Elderly will be told to stay inside and avoid mass gatherings at height of coronavirus crisis

ELDERLY Brits will be told to stay inside and avoid mass gatherings at the height of the coronavirus crisis, it emerged today.

Boris Johnson said the over 65s were "particularly vulnerable" and ministers were looking at specific guidance to make sure they don't catch the deadly bug.

The PM revealed even he was concerned about members of his family.

He told ITV's This Morning: "We are all worried… about both my parents. We all have to think about it."

Professor Chris Whitty, the Chief Medical Officer, said "when this starts to run" older people may be told to go into self-isolation from "public environments".

He told MPs this morning: "We may make advice for older citizens to avoid crowded areas, which might include [Parliament]."

At the moment the Government's official advice contains nudges for Brits to check on elderly neighbours and relatives if they can.

Older people are far more vulnerable to getting seriously ill from the virus – and even dying.

Professor Whitty warned MPs mortality rates among the elderly across the world has been around "eight or nine percent".

It comes as:

  • The number of cases has jumped to 90 this morning
  • The release of the new James Bond film, 'No Time to Die' was delayed until November
  • The Department of Health confirmed around 17,000 people have so far been tested in the UK
  • Experts warned that up to one in five elderly people could die of the disease
  • Commons boss Jacob Rees-Mogg said it wasn't likely that Parliament would have be shut for months to stop politicians becoming 'super spreaders'

Jimmy Whitworth, of London School of Hygiene and Tropical Medicine, said today: "We are in unchartered territory.

"The mortality rate in the over 80s is something like 20 per cent."

Last night bingo players at a Royal Legion club were ordered into quarantine after one caught the bug from a close relative.

Twenty-five have been told to self-isolate after the card-marker tested positive.

Public Health England notified bingo club bosses in Hindhead — only three miles from Haslemere, the centre of Surrey’s outbreak.

A bingo player from the club said: “Everyone who was at Tuesday’s night’s bingo draw has been told to go home and stay there for 14 days because one person who was here then has tested positive.

“Public Health England have refused to give out the name but we know that they are a member.”

Another option that could be considered to stop the spreads is to reduce visits to care-homes.

Targeted advice for older people on exactly the best ways to stay safe is set to come in the next few days.

Nursing homes in Sydney, Australia, and Seattle, USA, have suffered from outbreaks of the disease.

Italy too – which has a high ageing population – has suffered a serious widespread problem in the last few weeks, with the numbers of cases spiralling.

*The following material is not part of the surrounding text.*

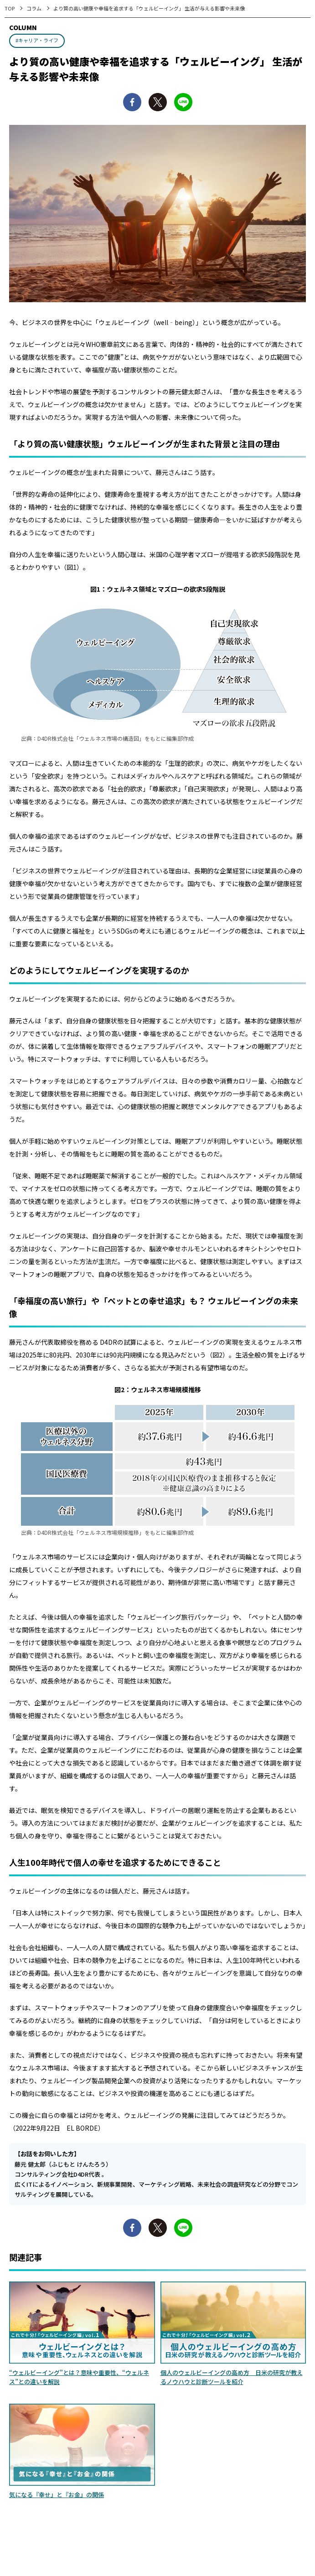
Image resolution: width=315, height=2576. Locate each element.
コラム (33, 8)
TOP (10, 8)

What you can do to help in the UK fight against coronavirus

  • Follow public health advice on handwashing regularly for at least 20 seconds
  • Reduce the impact and spread of misinformation by only relying on trusted sources like the NHS website, and Gov.UK
  • Check and follow the latest FCO travel advice when travelling and planning to travel
  • Ensure you and your family's vaccinations are up to date to reduce pressures on the NHS
  • Checking on vulnerable family, friends and neighbours
  • Using NHs 111, pharmacies and GPs responsible, and only go the hospital when you really need to
  • Being understanding of the pressures the health and social care systems may be under and receptive to changes
  • Accepting that the advice for managing the illness for most people will be self-isolating at home and over the counter medications
  • Checking for new advice as the situation changes

As it stands younger people are less likely to get the virus, with very few children affected.

But as the bug is still very new, it's not yet known whether kids are carrying and spreading the illness.